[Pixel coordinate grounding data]
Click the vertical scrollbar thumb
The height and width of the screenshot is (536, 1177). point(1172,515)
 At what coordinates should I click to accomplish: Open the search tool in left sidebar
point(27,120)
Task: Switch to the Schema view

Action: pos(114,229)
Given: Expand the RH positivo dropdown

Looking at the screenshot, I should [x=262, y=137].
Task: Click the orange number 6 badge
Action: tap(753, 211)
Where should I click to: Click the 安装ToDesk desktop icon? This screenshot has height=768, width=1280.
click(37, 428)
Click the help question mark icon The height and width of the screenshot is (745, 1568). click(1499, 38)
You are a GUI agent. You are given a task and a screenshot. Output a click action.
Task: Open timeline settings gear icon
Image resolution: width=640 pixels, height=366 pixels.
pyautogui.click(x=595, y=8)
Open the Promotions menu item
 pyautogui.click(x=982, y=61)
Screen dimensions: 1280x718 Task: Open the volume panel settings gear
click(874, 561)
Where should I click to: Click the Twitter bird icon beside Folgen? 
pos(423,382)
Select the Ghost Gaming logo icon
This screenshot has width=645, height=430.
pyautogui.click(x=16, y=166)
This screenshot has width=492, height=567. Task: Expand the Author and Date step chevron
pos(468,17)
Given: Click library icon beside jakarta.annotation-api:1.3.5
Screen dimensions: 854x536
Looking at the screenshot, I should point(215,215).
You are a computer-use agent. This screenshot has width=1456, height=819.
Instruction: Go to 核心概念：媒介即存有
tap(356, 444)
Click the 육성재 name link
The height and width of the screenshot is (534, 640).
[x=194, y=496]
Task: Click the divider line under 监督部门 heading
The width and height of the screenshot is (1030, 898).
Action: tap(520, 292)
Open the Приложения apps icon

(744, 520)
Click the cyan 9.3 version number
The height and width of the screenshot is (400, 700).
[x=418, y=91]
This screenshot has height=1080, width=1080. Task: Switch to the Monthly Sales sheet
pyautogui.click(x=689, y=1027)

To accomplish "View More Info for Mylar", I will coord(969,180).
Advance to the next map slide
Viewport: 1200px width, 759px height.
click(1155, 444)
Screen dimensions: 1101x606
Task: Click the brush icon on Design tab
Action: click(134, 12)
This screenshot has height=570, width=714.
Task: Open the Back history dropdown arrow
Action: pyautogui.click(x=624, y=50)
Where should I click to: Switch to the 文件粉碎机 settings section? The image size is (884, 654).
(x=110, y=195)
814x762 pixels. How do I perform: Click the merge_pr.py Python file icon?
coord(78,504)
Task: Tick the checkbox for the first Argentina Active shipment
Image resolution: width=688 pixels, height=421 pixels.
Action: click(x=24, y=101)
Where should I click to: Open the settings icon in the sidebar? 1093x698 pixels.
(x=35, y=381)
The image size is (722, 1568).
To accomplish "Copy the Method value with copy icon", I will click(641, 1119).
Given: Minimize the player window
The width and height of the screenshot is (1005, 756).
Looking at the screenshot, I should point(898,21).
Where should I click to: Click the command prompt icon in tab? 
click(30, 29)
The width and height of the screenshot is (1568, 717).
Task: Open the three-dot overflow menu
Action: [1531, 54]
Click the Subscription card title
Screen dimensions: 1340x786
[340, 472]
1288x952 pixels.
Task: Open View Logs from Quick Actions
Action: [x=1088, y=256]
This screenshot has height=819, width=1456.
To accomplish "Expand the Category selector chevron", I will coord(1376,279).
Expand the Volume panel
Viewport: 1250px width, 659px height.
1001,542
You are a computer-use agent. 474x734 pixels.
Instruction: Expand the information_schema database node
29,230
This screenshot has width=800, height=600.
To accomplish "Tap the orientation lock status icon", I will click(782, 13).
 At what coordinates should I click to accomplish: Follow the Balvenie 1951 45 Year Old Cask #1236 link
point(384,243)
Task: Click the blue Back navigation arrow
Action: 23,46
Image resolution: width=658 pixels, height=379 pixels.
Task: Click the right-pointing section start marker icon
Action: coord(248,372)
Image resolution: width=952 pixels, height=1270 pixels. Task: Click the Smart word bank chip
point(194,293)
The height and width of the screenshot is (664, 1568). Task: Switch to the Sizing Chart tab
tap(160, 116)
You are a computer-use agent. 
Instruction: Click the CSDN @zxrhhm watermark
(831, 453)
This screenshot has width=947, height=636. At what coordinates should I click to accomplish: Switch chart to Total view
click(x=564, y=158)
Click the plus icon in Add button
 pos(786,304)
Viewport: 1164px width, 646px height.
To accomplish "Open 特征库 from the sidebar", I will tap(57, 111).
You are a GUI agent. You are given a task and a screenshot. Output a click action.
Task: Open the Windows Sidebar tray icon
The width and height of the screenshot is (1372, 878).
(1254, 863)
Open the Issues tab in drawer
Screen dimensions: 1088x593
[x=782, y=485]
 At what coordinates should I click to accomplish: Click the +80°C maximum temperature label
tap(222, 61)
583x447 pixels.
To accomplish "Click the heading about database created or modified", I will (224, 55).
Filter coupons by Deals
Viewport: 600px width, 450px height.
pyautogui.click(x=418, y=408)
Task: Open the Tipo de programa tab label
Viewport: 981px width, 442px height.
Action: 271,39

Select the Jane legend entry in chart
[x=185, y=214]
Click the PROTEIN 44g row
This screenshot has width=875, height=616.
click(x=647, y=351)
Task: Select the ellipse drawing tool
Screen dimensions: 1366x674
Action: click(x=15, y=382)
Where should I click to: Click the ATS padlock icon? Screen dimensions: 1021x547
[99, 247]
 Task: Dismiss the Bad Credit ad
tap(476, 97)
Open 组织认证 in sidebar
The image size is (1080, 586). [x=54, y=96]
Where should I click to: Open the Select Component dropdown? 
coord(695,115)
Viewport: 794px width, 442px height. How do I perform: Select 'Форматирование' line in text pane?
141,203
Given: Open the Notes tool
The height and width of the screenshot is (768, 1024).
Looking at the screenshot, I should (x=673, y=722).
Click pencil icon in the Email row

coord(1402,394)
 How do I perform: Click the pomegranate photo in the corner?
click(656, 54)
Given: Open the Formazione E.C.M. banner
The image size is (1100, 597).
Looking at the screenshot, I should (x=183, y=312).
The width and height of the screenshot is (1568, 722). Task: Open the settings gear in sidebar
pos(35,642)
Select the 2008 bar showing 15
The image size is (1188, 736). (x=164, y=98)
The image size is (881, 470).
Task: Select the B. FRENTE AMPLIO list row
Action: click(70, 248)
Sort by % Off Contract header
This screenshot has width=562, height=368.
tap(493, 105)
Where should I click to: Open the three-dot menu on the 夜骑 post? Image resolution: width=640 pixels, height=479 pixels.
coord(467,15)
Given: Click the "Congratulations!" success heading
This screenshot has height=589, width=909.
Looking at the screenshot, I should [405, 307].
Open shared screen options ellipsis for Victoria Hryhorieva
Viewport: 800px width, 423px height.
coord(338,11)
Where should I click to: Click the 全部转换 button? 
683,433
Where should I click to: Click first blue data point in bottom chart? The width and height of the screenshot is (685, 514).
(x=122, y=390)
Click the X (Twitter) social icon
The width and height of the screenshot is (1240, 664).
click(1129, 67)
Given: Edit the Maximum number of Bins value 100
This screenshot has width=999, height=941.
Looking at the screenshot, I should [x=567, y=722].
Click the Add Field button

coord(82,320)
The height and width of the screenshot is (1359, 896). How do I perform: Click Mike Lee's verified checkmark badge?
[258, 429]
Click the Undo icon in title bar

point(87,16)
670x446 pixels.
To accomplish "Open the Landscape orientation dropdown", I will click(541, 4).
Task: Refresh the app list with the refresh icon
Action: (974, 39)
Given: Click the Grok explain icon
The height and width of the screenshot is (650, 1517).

**Problem**
What are the lines, exactly as written above, from the line with "Given: Minimize the player window" to the line with "Click the Subscription card title", both included? Output only those.

**Result for this exercise**
Given: Minimize the player window
The width and height of the screenshot is (1005, 756).
Looking at the screenshot, I should point(898,21).
Where should I click to: Click the command prompt icon in tab? 
click(30, 29)
The width and height of the screenshot is (1568, 717).
Task: Open the three-dot overflow menu
Action: [1531, 54]
Click the Subscription card title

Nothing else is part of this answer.